■ Exercise directions ■
Could you transcribe the records below exactly, leaving out every picture?

* * *

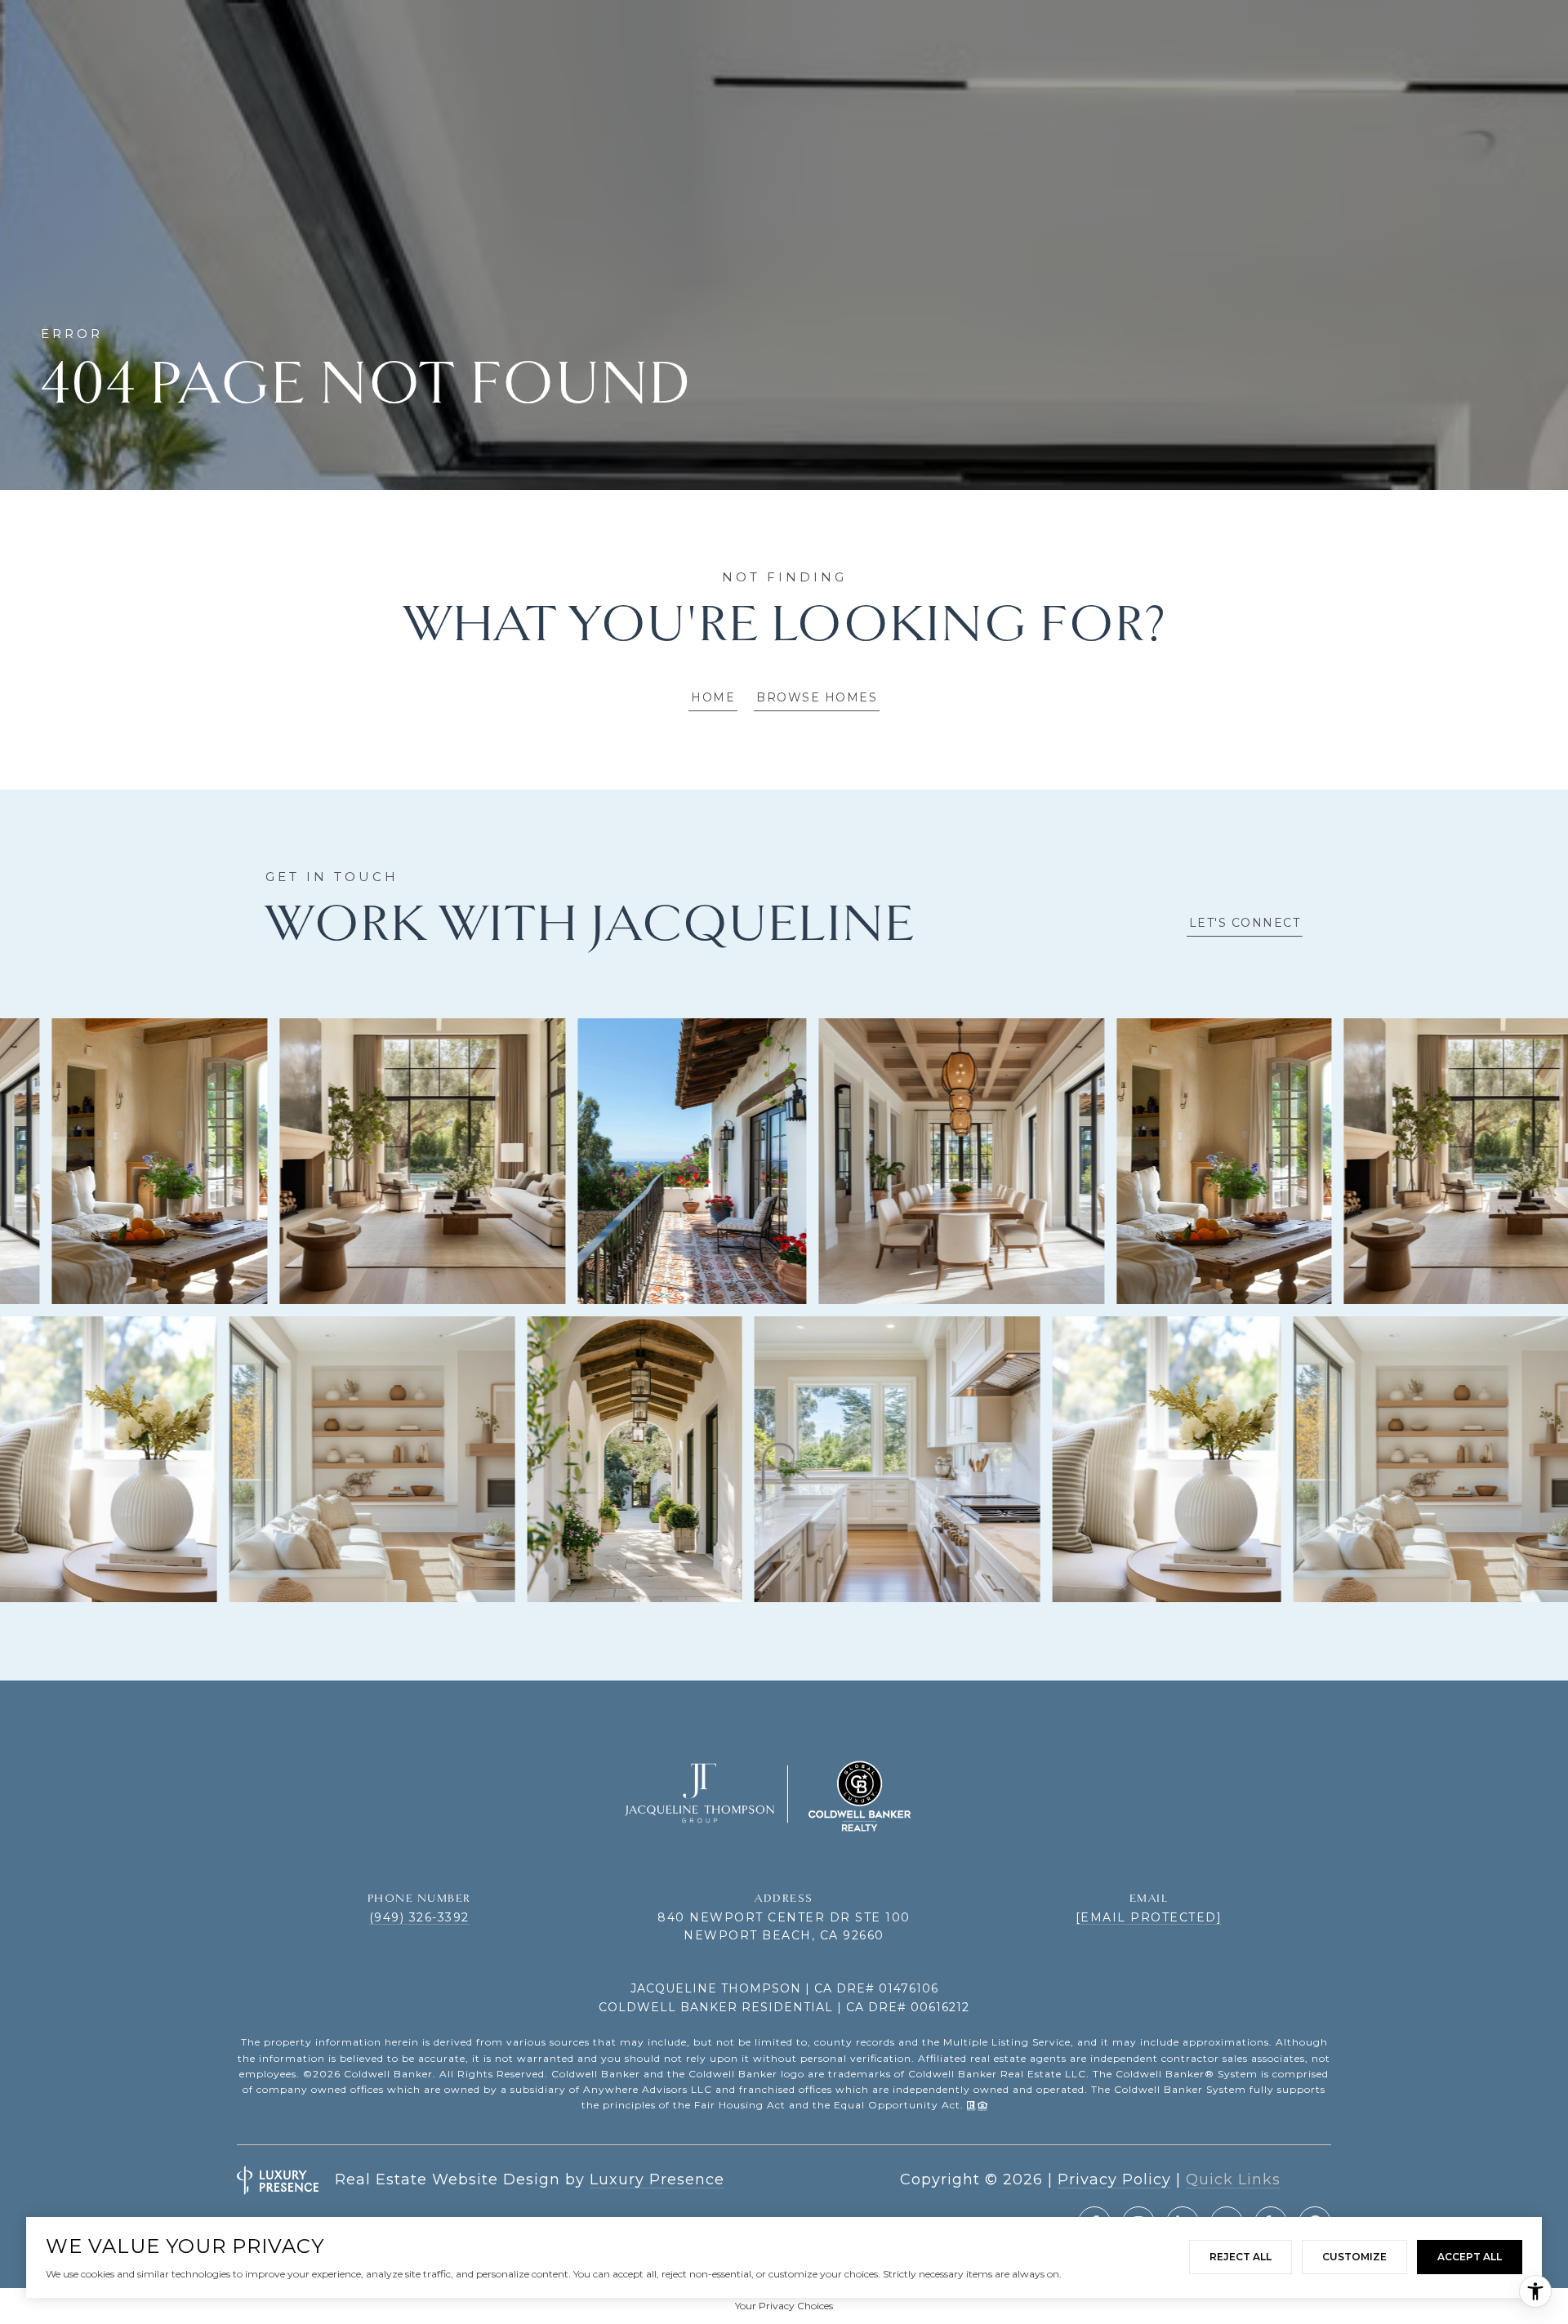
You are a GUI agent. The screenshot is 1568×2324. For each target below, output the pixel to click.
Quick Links (1233, 2179)
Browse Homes (816, 697)
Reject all (1240, 2257)
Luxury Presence (657, 2179)
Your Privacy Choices (784, 2306)
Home (713, 697)
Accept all (1469, 2257)
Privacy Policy (1114, 2179)
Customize (1354, 2257)
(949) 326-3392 (419, 1917)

* * *

■ Answer space ■
You are a GUI agent. The screenshot is 1568×2324. For each target below, output the pixel to click.
Quick Links (1233, 2179)
Browse Homes (816, 697)
Reject all (1240, 2257)
Luxury Presence (657, 2179)
Your Privacy Choices (784, 2306)
Home (713, 697)
Accept all (1469, 2257)
Privacy Policy (1114, 2179)
Customize (1354, 2257)
(949) 326-3392 (419, 1917)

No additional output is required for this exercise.